Alberto @ 158: I had a Miami Cuban housemate once who insisted that the true distinguishing feature of Cuban Spanish was the constant profanity!

#160 ::: Alberto ::: (view all by) ::: June 11, 2008, 01:51 PM:

Rikibeth @ 159: There are several varieties of Mexican Spanish where that is also the case. (Heck, you should hear me when I've been dealing with our users or our engineers for too long!)

#161 ::: Fragano Ledgister ::: (view all by) ::: June 11, 2008, 02:29 PM:

Rikibeth #159: That might also be true of Peninsular Spanish or of Mexican Spanish (and particularly of that variety of Mexican Spanish influenced by English, I recall hearing one conversation on a train here in Atlanta that seemed to consist of almost nothing but swear words in both English and Mexican Spanish).

#162 ::: Larry Lennhoff ::: (view all by) ::: June 11, 2008, 03:44 PM:

hiersarch@153:

I knew the Timelords and the Daleks almost mutally annihilated, but hadn't gotten the impression it was the Doctor who made the decision to go for mutual annihilation. In fact, I thought he was in exile, and survived the war for that reason.

As for his actions in Family of Blood I thought they were completely uncalled for. I think the Doctor was brought face to face with some unpleasant truths, and ran away from them by exacting revenge on the family instead.

#163 ::: Terry Karney ::: (view all by) ::: June 12, 2008, 12:44 AM:

The "photography is taking something which is mine" meme is old. I've been dealing with it for what, 20 years now?

People get really upset when one takes a photo of a public space in which they happen to be. "Why are you taking pictures," with an accusatory/hostile tone, is something I started getting within days of starting to take photos.

I almost think they beleive a piece of their soul is being stolen.

As to recon by camera: The easiest way to avoid it coming up, is to have a small, cheap, camera (the sort I would expect someone performing an illicit activity to use.

The easiest way (based on personal experience over 20+ years) to get harrassed, have an expensive, "professional" camera.

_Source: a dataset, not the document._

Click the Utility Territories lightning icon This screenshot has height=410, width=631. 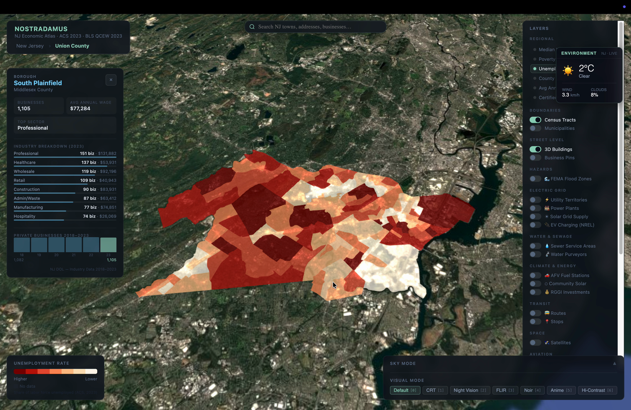point(547,200)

When I was using my FE2, I got less grief than I did with my F3, and now that I have a D2, I get all sorts of intervention attempts.

I am very good at diffusing them; at times by raising the stakes. I keep the local police, of several cities I spend time in, in my phone. When someone says they want to call the cops on me... I offer to let them use my phone. None of them have taken me up on it. The college kids who threatened to come beat me up and take away my camera decided this wasn't the way to go when I told them that was a sure trip to the local clink.

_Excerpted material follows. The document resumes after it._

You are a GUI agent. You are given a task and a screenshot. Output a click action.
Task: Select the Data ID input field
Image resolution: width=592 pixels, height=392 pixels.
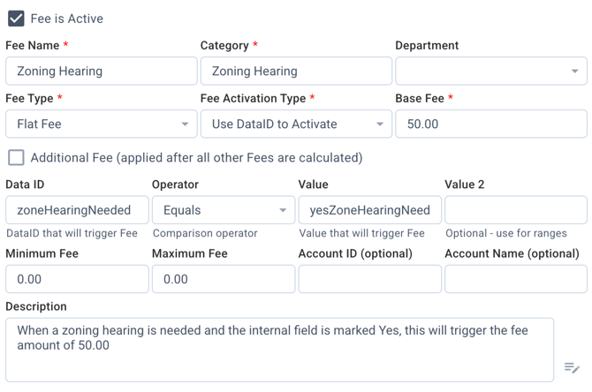[77, 210]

#164 ::: heresiarch ::: (view all by) ::: June 12, 2008, 01:54 AM:

Greg London @ 156: "Woah. Doctor Who never really grabbed my attention. I've only seen bits and bobs here and But now I'm gonna have ta google that."

I've been doing some googling, and it seems as though he may not have destroyed his home planet to win a war with the Daleks. It was for a different reason. Also, he may have done it twice.

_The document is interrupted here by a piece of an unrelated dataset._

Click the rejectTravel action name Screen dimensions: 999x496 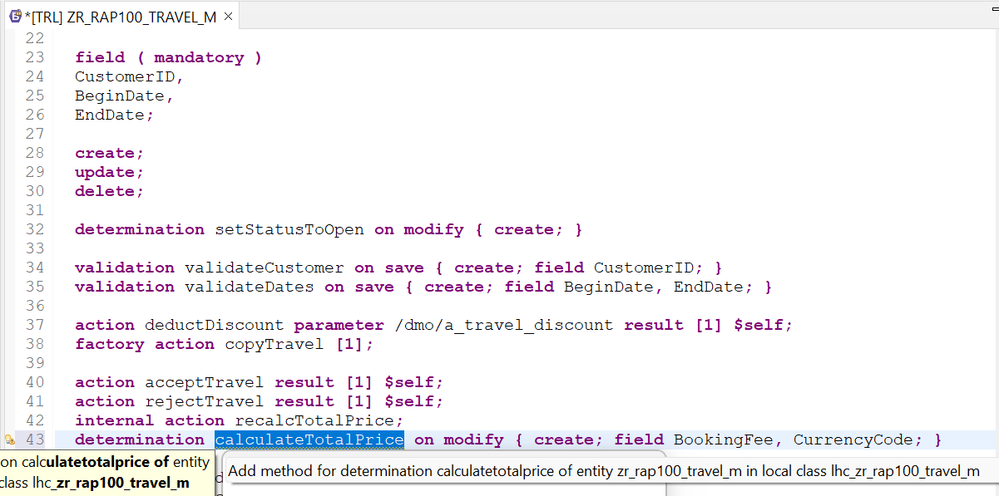[x=204, y=401]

Despite Davies' unequivocal statement that the two wars are distinct, Lance Parkin, in his Doctor Who chronology AHistory, suggests in a speculative essay that the two destructions of Gallifrey may be the same event seen from two different perspectives, with the Eighth Doctor present twice (and both times culpable for the planet's destruction).

Alberto @ 158: "As for the Cuban thing, it's not shudders at the sound--which I think is the least odd of the Islanders to Mexican ears, since it's similar to that on the Gulf coast of Mexico but more musical, but at the familiarity in the language. I'm Mexican (and a provincial one, at that)--my instinctive cultural reaction to most things is warm but strict formality until permission (or enough time, maybe) allows for familiarity. I've had some experiences with non-Mexican hispanophones who got upset at my use of usted until they realized that I was Mexican. Then they insisted that I use tu and all was right in the world. Ah, the power of social conditioning."

Also a facet of Spanish I was unaware of. Fascinating!

#165 ::: Jon Meltzer ::: (view all by) ::: June 12, 2008, 10:03 AM:

Getting back to photographers for a moment:

Russian national arrested in Lynn MA for taking pictures of industrial sites. (He couldn't find the nuclear wessels.)

Judge throws the case out of court. Must be a terrorist.